##### DATA SECTION
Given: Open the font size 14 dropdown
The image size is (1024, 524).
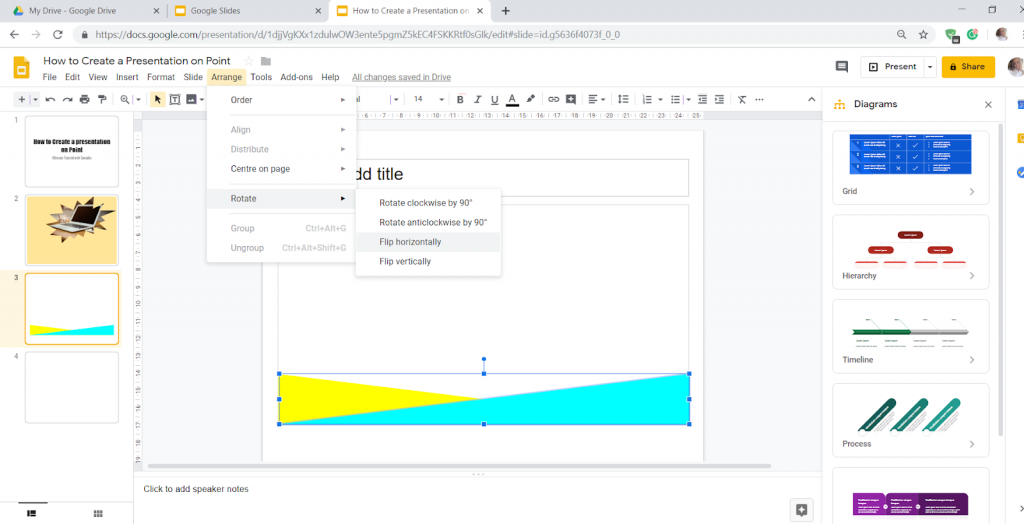Looking at the screenshot, I should pos(425,99).
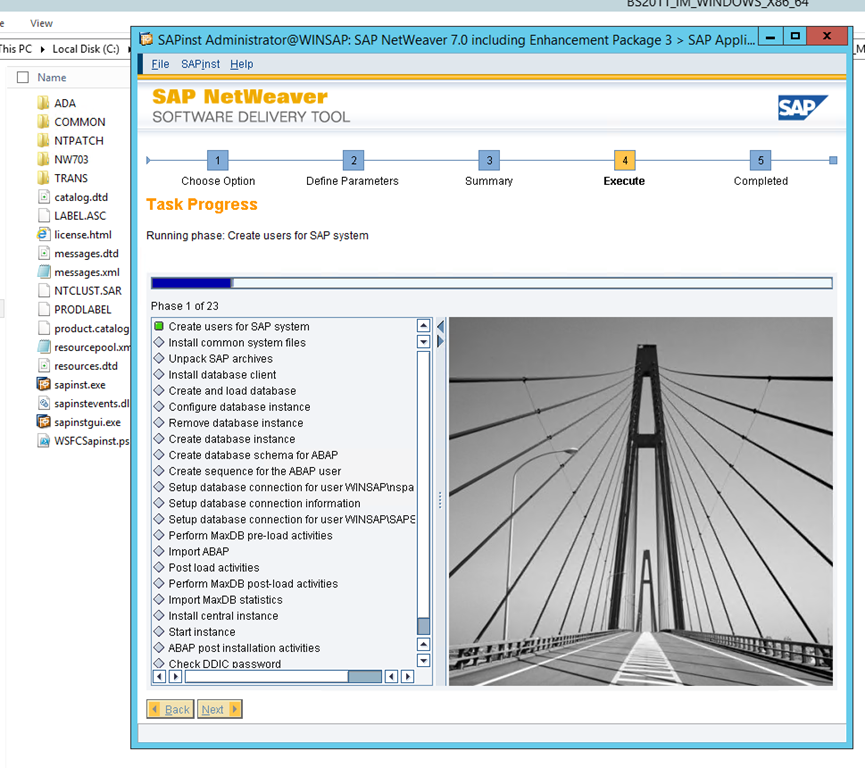
Task: Click the phase list horizontal scrollbar thumb
Action: [x=364, y=677]
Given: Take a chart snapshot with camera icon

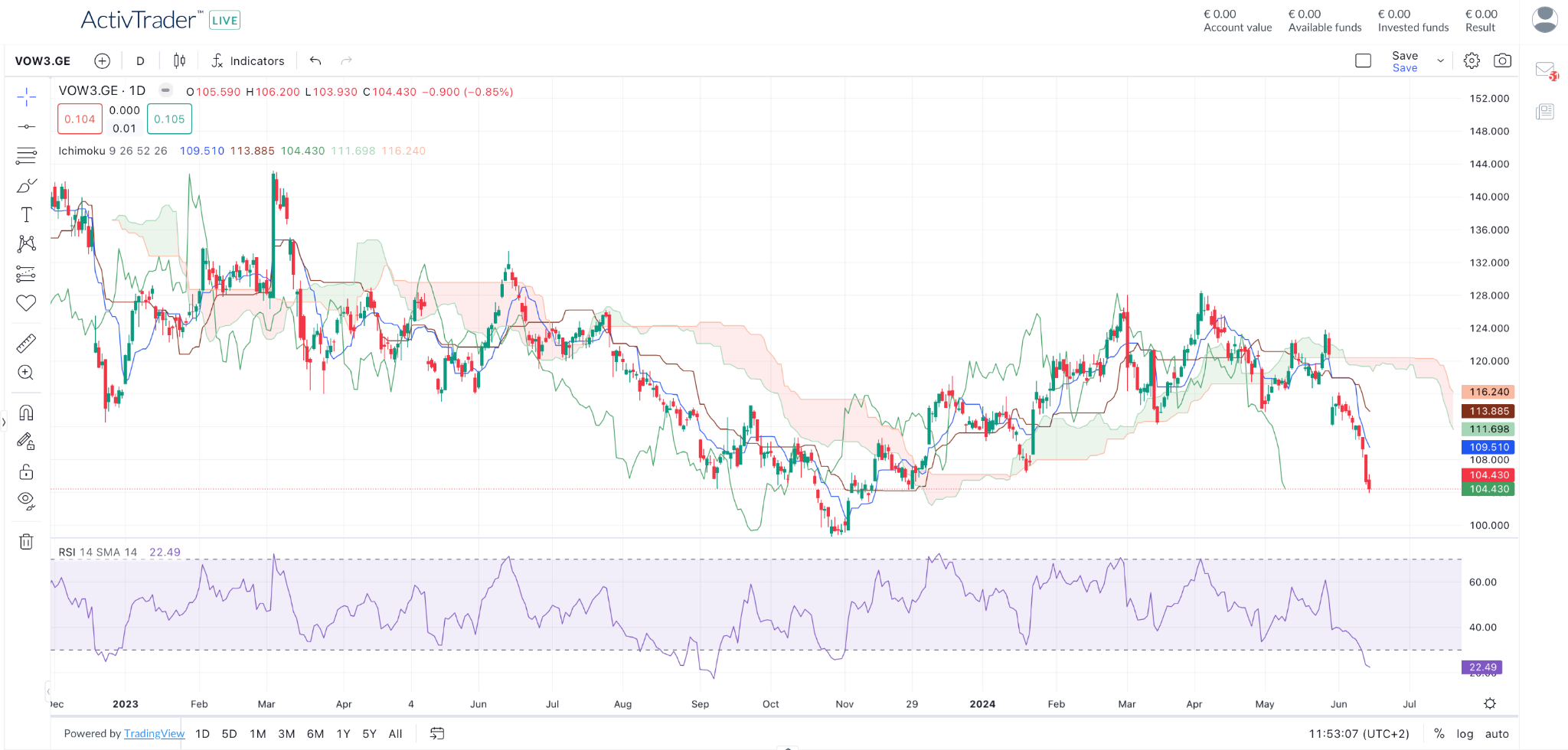Looking at the screenshot, I should 1502,61.
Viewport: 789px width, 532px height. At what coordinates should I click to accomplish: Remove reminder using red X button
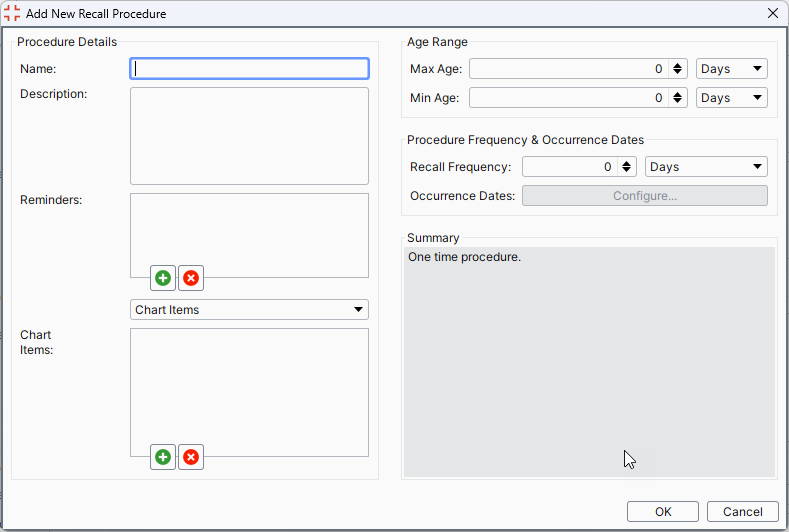pyautogui.click(x=191, y=278)
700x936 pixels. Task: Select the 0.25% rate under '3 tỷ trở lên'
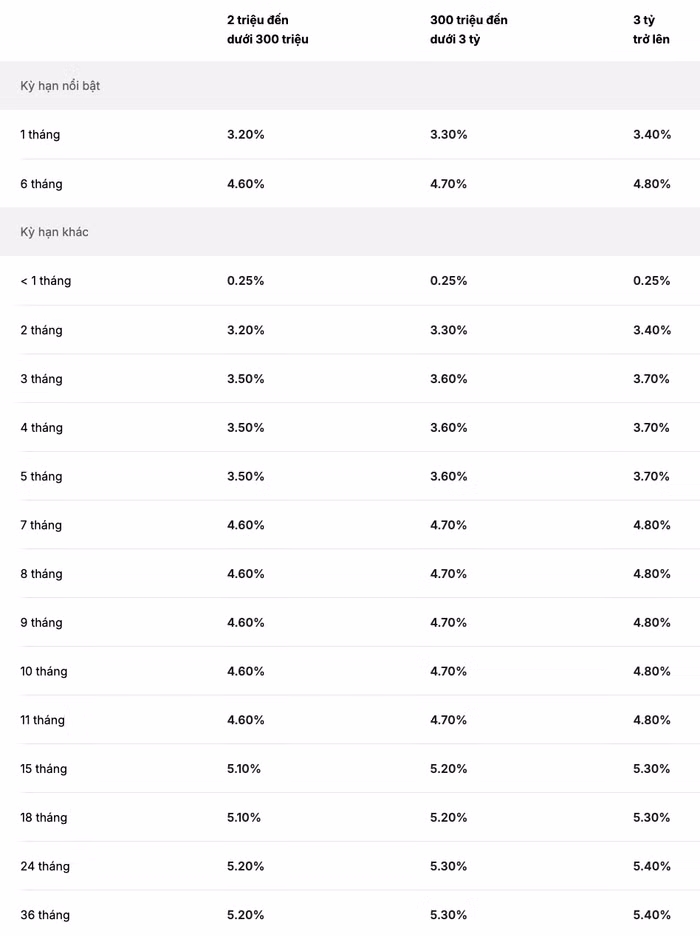click(x=651, y=281)
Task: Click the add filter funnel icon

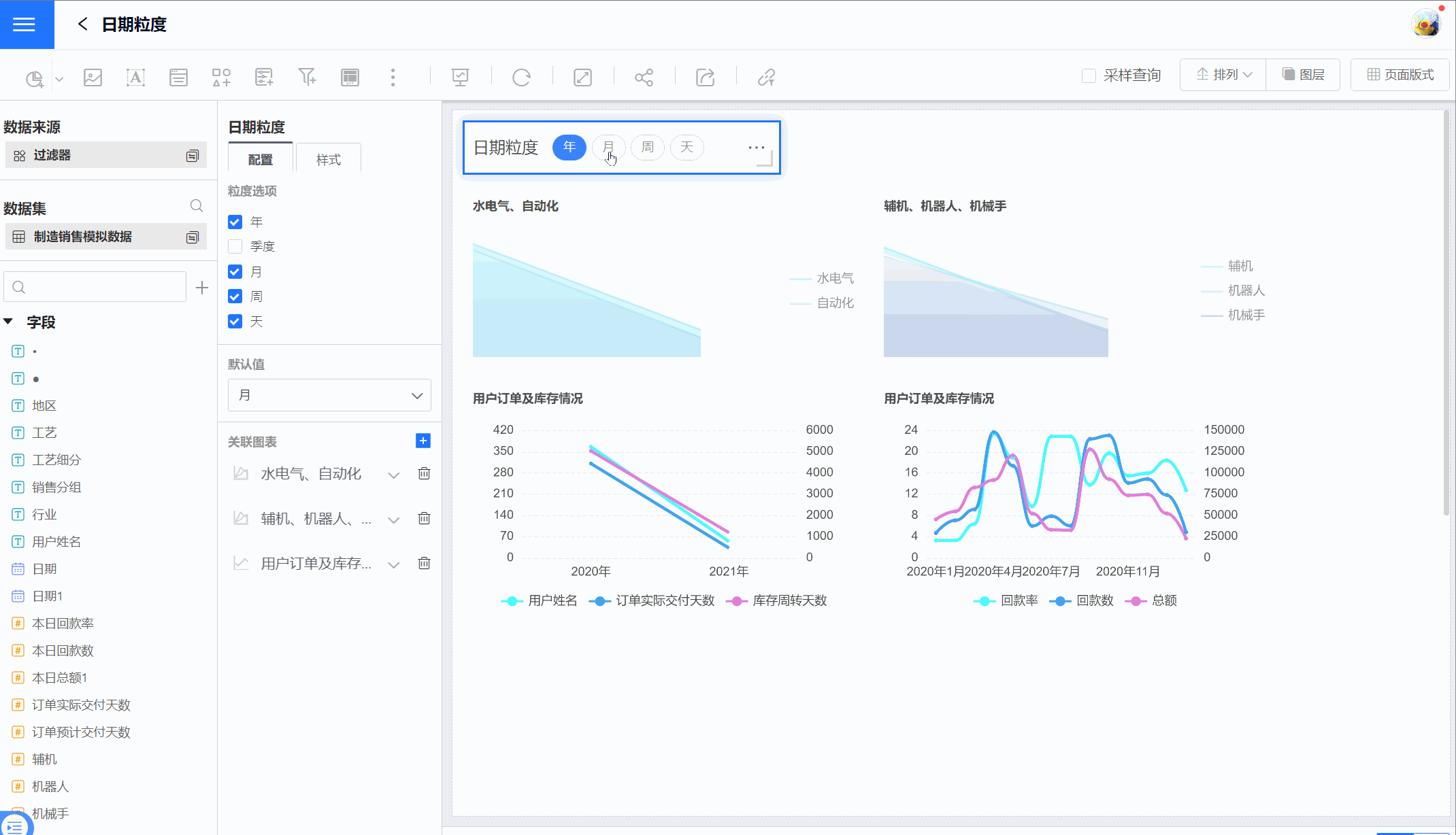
##########
TASK TO CARRY OUT –
Reproduce every line of the records above word for word, leaving out the pictures.

RESULT OF THE TASK –
Given: Open the font size 14 dropdown
The image size is (1024, 524).
Looking at the screenshot, I should pos(425,99).
Task: Click the phase list horizontal scrollbar thumb
Action: [x=364, y=677]
Given: Take a chart snapshot with camera icon

Looking at the screenshot, I should 1502,61.
Viewport: 789px width, 532px height. At what coordinates should I click to accomplish: Remove reminder using red X button
pyautogui.click(x=191, y=278)
700x936 pixels. Task: Select the 0.25% rate under '3 tỷ trở lên'
click(x=651, y=281)
Task: Click the add filter funnel icon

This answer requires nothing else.